アイスランドの国民投票の日程が2010年3月6日に決定。海外在住者の投票は1月28日から開始される、と19日法務大臣は発表。

12月30日に議会が可決した改正Icesave(アイスセーブ)法案に対して、本来ほとんど単なる手続きとして行われていた大統領の承認(サイン)の段階で大統領が拒否権を行使。憲法26条にしたがって国民投票によって、議会が可決した法案の是非を問うことになりました。反対多数であれば大統領の判断が国民の意思となり、賛成多数であれば大統領の判断は国民の意思に反していたことになります。この決定がIcesave法案の今後を左右します。

Coins
突然ですが、アイスランドのコインです。今出回っていない貴重なものも・・・

Icesave(アイスセーブ)法案について復習
Icesave法案は、倒産したLandsbanki(ランズバンキ)銀行のインターネットバンキングIcesaveに口座を持っていたイギリスとオランダの預金者(アイスランドの人口と同じ約30万人分)に対して、アイスランドの預金者救済基金ではまかないきれないアイスランドGDPの50% (修正・・ので、イギリス、オランダ政府が貸し付けるお金をアイスランドが借りて預金者を救済し、その返済に対してアイスランド政府が保証をします、という約束をする法案。

大統領が拒否した改正Icesave法案
大統領は8月28日に可決した最初のIcesave法案については合意していたのです。ここにはいくつかの条件が付いていて、その一つはアイスランドが返済する期限は2024年まで(2008年までの経済成長率6%なら返済可能な期間、でもそれって・・・)、それ以降は返済の義務を負わない、もう一つはIcesave預金を後から返済する義務についての法的な権利についていアイスランドが求めることができる、という内容です。

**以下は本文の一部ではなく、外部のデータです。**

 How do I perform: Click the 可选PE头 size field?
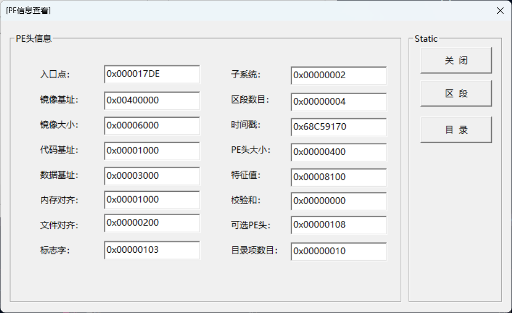(338, 225)
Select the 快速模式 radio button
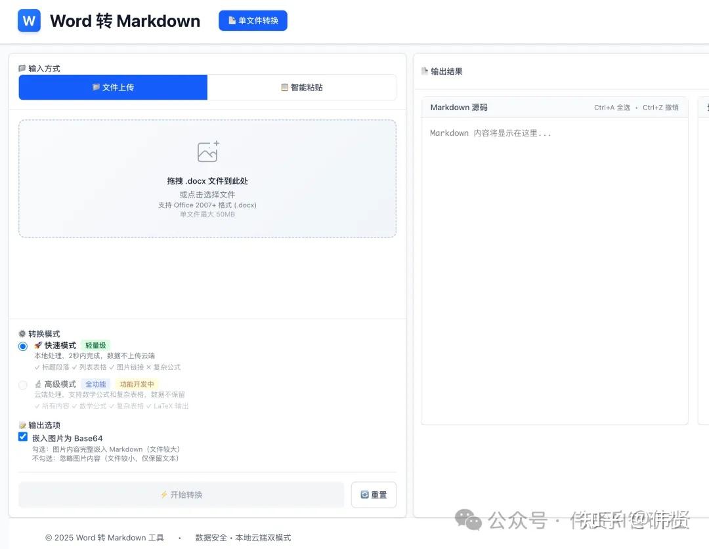The height and width of the screenshot is (549, 709). (x=23, y=345)
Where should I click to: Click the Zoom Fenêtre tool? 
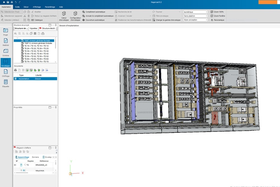220,16
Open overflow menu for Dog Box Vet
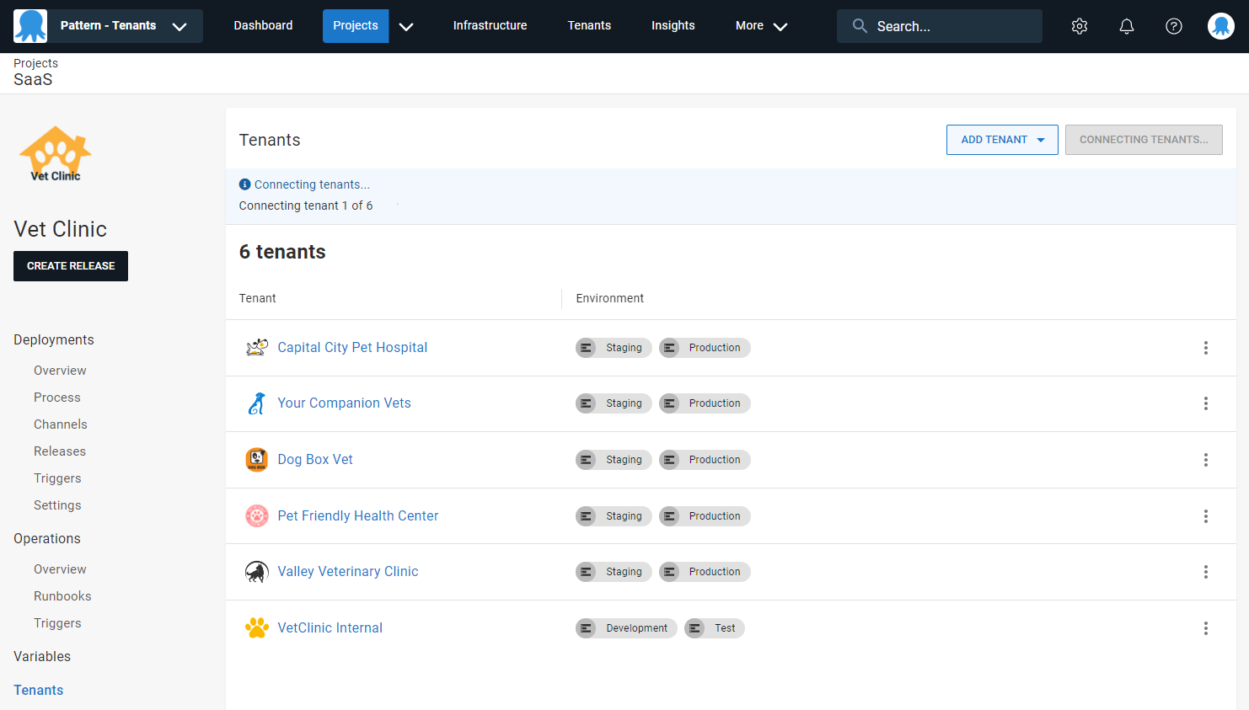Screen dimensions: 1249x710 tap(1205, 460)
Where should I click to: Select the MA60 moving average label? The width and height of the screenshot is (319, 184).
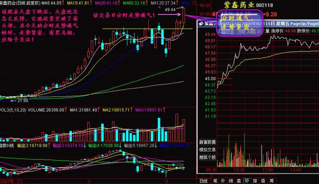click(132, 3)
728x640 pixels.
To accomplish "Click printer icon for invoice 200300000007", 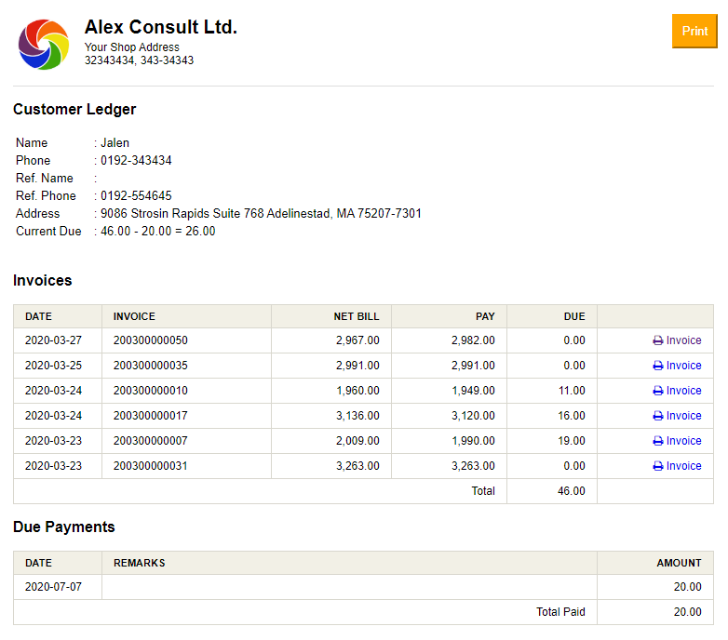I will click(x=658, y=441).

それに対してイギリスとオランダが難色を示し、この2つが取り下げることで両国の合意を得て、新たに議会に提出され12月30日に議会で可決したのが改正Icesave法案です。

大統領は、自分はアイスランドが返済の義務を負わないといっているのではなく、提示された改正Icesave法案に対して反対なのだ。最初は賛成したんだから、国民投票で今回の法案が反対されても、最初の法案は生きているのだから、それに戻ることになる、としている。

国民投票までの政府の動き
しかし、国民投票までに国家間で合意内容を交渉しなおして、もとの法案に戻れば国民投票の必要はなくなるし、それが最善の方法だと議員たちは考えました。

そこで、イギリス、オランダとの交渉再開の打診をし、さらにIMFやEUなどとも交渉をしてきました。しかし、イギリスは頑(かたく)なだし、オランダは政府の支持率が落ちて次の選挙が大変になるからと応じようとせず、どちらも国民投票の様子見をしているところ。

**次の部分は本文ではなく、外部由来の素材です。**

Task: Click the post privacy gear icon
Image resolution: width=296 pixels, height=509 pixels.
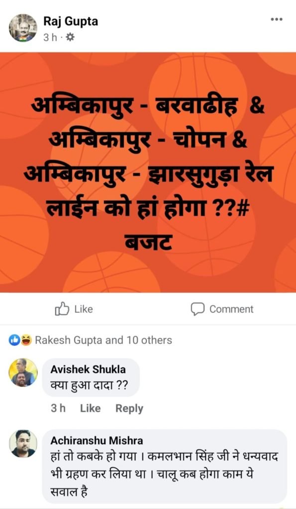Action: [x=70, y=38]
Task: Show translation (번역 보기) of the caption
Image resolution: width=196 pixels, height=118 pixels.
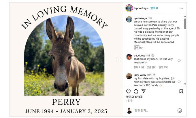Action: pos(139,48)
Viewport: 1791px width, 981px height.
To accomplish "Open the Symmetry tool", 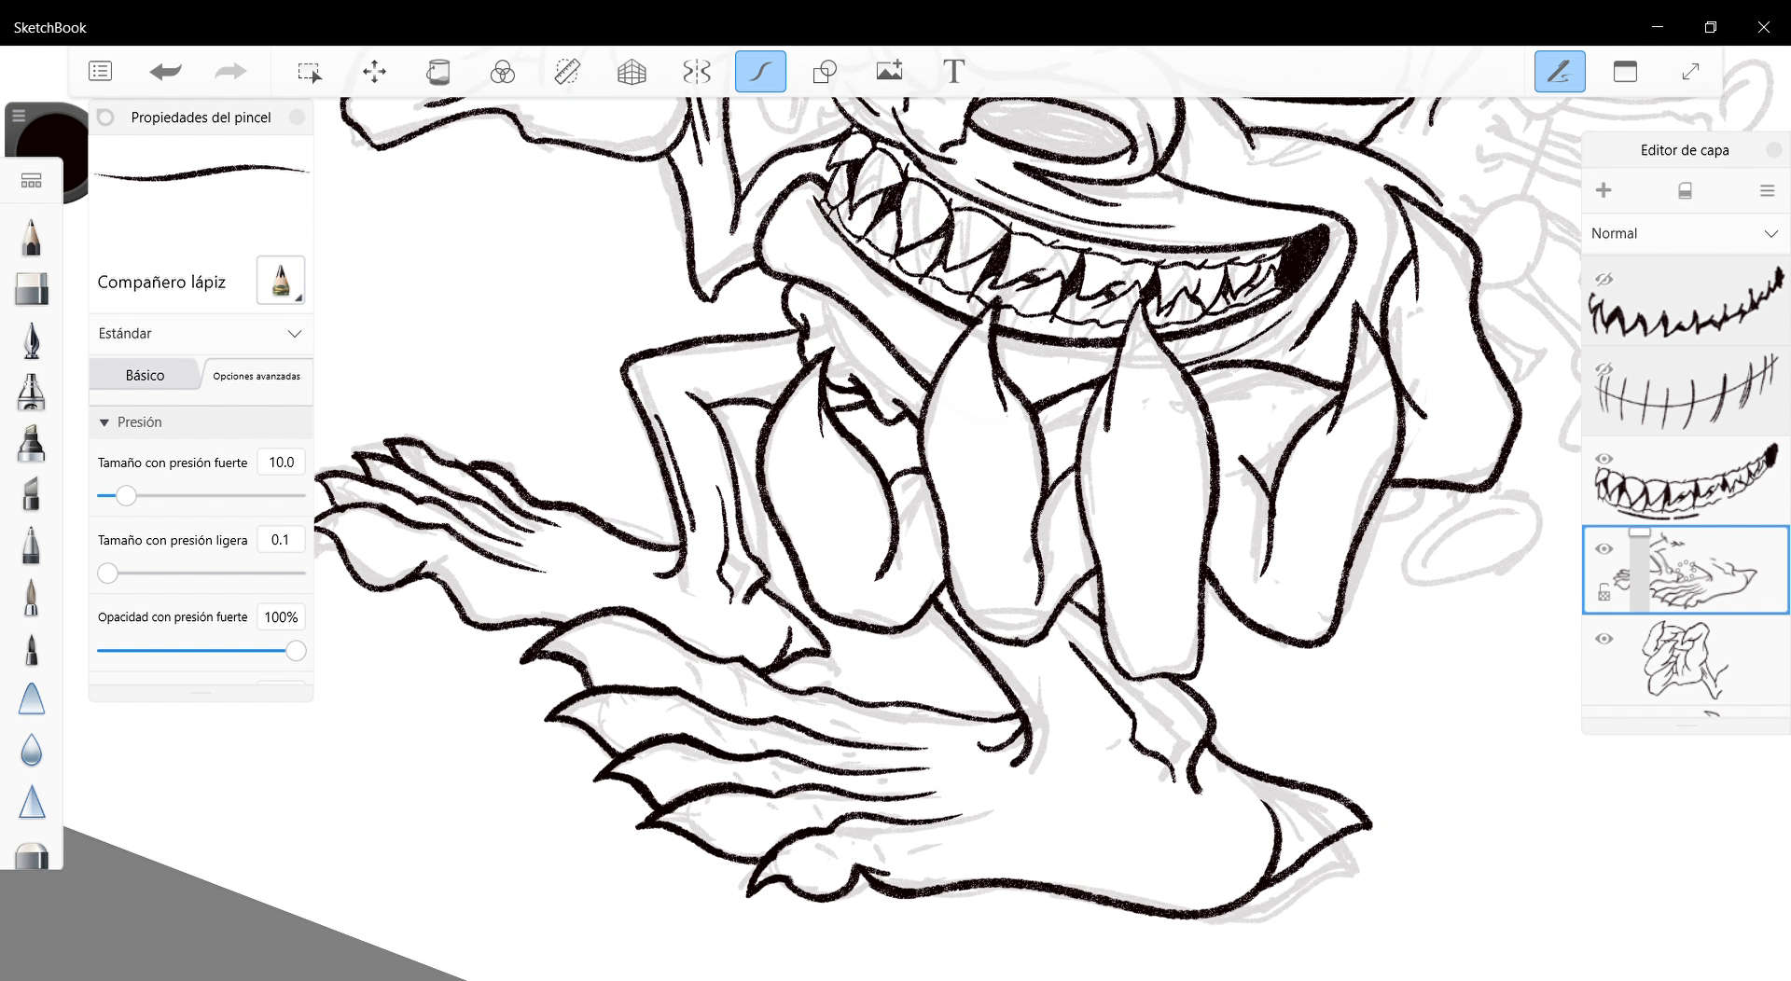I will click(697, 72).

一方、二国を交渉の席に着かせるためにはアイスランド国内で党派を超えて一致した見解を示したいところだが、こちらも話し合いは難航。結局国民投票は、実施が望ましいと考えられていた最終日に設定。今後も話し合いは続いていくものと思います。

いずれにせよ、遅かれ早かれ再交渉は必要で、その場合第三者を立てるのがよいとされています。

国民の意識は?
1月13日のIceland Reviewでは、最近の世論調査で62%がIcesave法案に反対、33%が賛成。1月5~6日の世論調査では過半数がIcesave法案に賛成し、7~8日のものでは、反対に過半数が反対、これは3回目の世論調査で、どうやら国民の世論はIcesave法案に反対で固まってきたようです。でも6割以上はIcesave法案そのものが国民投票前にお流れになればいいと思っているようです。

Icesave問題とアイスランドをめぐって・・・
アイスランド特別検察官のアドバイザーを勤めるEva Jolyはじめ国際法の権威は、国際法には私的銀行の預金者を国が補償しなければならないということはどこにも書いていないし、国が破綻しているんだから要求はムリ、これはヨーロッパ全体の問題、とアイスランドの立場を擁護。

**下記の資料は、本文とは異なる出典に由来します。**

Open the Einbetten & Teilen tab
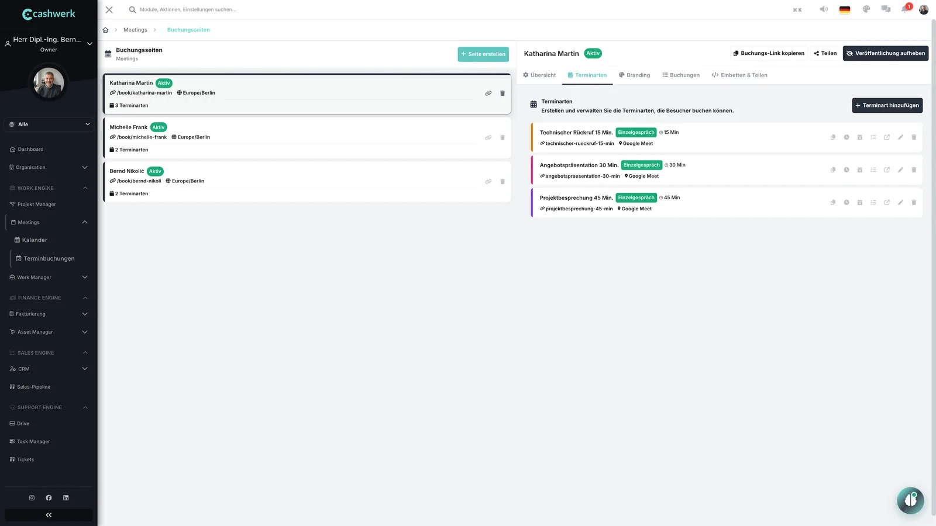 click(x=739, y=75)
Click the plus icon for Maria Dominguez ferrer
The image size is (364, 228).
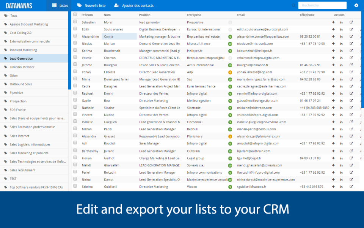(333, 79)
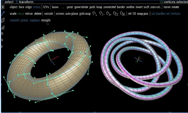Image resolution: width=188 pixels, height=113 pixels.
Task: Collapse toolbar using the green chevron
Action: (48, 24)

BBCスコットランドの女性キャスター(父親がアイスランド人)は、「イギリス政府はなんでアイスランドに法外な利息(2~3%ではなくて5.5%も!)で返済させようとするのか理解できない」と、自分の私的な意見を公に表明した、として契約違反の懲戒をうけました。

予定通りの調査と融資をアイスランド首相から求められた国際通貨基金(IMF)マネージングディレクター、ドミニク・シュトラス=カーンは、「Icesave法案は融資の条件ではないけれど、IMFが国際委員会によって運営されている限り、そのメンバーがやって欲しいということはするし、やって欲しくないことはしない」と影にやっぱりイギリスやオランダの圧力ありや?!

1月12日からのIceland Reviewのニュースをまとめてみました。(私ってなんてアイスランドを愛しているんだろう!)

とにかくヨハンナ・シグルザルドッテル首相もオウラブル大統領も、アイスランドは国際的な義務を果たす、と明言しています。誇り高きアイスランド人よ、最良の道が開けますように!